Stories Project

Explore the stories of New York City.

Community leaders share thoughts about their work, their neighborhood, and how to build community.

Referred to as “Mother Earth” by the New York Daily Times, Ena K. McPherson is a retired financial assistant that holds the keys to three community gardens in Bedford-Stuyvesant. She also serves on the operations committee for the nonprofit, Brooklyn Queens Land Trust, which holds the deeds to 32 gardens plots. Using gardens as a tool to strengthen and build community, she hopes to inspire and empower neighbors through horticultural pursuits. 

Named in 2012, alongside Beyonce and Oprah, Karen Washington ranked in Ebony magazine’s “Power 100” of influential African-Americans.  With her strive to make New York City a better place to live, Washington has worked with Bronx neighborhoods to run empty lots into community gardens, created a City Farms Market, and continues to speak out for garden protections and preservation.

Awarded the President’s Call to Service Award by the White House, Brenda Duchene’s founded Isabhalia Ladies of Elegance in Brownsville, Brooklyn. Seeking to provide the community access to affordable, fresh, and healthy produce, she turned to urban farming. She also focuses her nonprofit around engaging residents in a variety of different gardening and skill workshops.  

As the president of the Resident Association of Lafayette Gardens, Tyree Stanback seeks to create a positive difference in the lives of residents and the community of Lafayette Gardens. Support services and housing advocacy programs conducted by Stanback create a positive living environment and activate participation in the public housing community. 

Sheryll Durrant works alongside Kelly Street Garden Committee in providing opportunity for all community members to take part in gardening. Empowering and transforming the community of Kelly Street with workshops. Durrant seeks to change the narrative of Kelly Street into a healthy and sustainable environment and community.  Prior to moving to the Bronx, Sheryll was involved with Sustainable Flatbush in Brooklyn.

Marissa Gutierrez-Vicario has worked alongside several non-profit organization before creating her own, Art and Resistance Through Education (ARTE). She uses art as a tool to bring awareness to communities and young people about local and global human rights challenges. ARTE works to empower youth to become social justice agents and to work towards creating a more equitable world for themselves and their own communities. 

Brooklyn native Amma Oloriwaa! works with Egbe Iwa Odo'kunrin Egbe Iwa Odo'binrin in preparing and empowering youth in New York City to assume age appropriate responsibilities. She works with families in neighborhoods from these so called “troubled and endangered” backgrounds and provides mentoring, workshops, and community services to them.

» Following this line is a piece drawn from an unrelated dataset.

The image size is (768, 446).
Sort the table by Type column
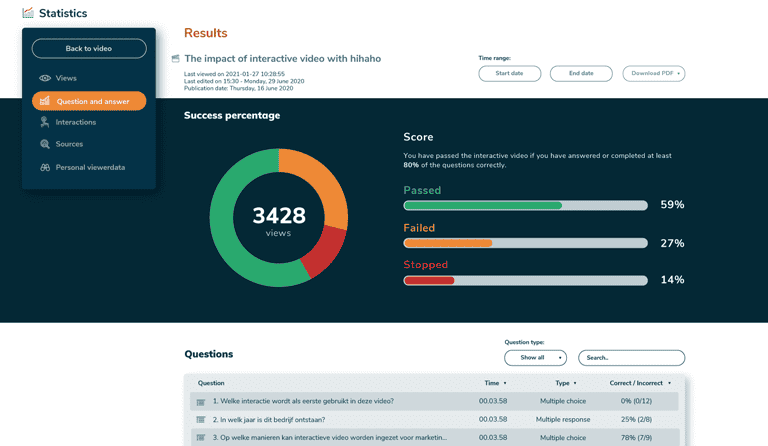coord(566,383)
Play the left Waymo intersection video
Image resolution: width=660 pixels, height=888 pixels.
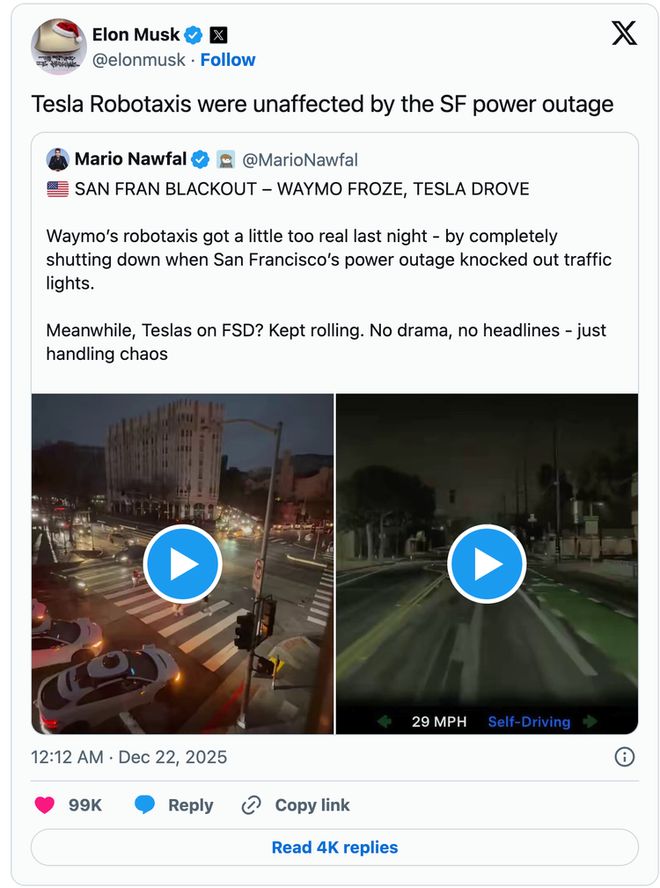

Rodney Deas, aka "Radio Rahim" is a long-time activist in Brooklyn. He has been in the entertainment industry for decades, involved in radio and producing; he was involved in the beginning of the Occupy Wall Street movement and co-founded the Paul Robeson Freedom School in Bedford Stuyvesant. 


Danielle Sullivan is an administrative aide by day, community organizer by night and parent to an amazing child with special needs around the clock. She unites parents from all walks of life and engages conversation about the needs, wants, and growth of our children.

Organizer, and preservationist, Zulmilena Then is the founder of Preserving East New York (PENY) an organization whose mission is to advocate for historic preservation for the Brooklyn neighborhood of East New York and its subsections. From creating awareness of community changes to highlighting landmark-worthy buildings, Zulmilena and PENY are showcasing the beauty and the history of the neighborhood to empower the community towards protecting the endangered treasures East New York holds. 

Anthony Posada is an artist, activist, and lawyer. Aside from his job as public defender at the Legal Aid Society, he is the founder of Project Attica, an organization devoted to engaging youth and under-served communities in social justice issues through art-based activities. Anthony’s artivism stems from his passion and commitment to addressing mass incarceration among communities of color.

A multi-disciplined performing artist, Christine Yvette Lewis, is an actress, poet, musician, organizer, activist, and member of the Domestic Workers United (DWU). From advocating in Albany for a Domestic Workers Bill of Rights to hosting poetry Pop-ups in the Park, Christine amplifies the need for fair labor standards and a decent living wage, while advocating for power and respect for women who live and work in the shadows.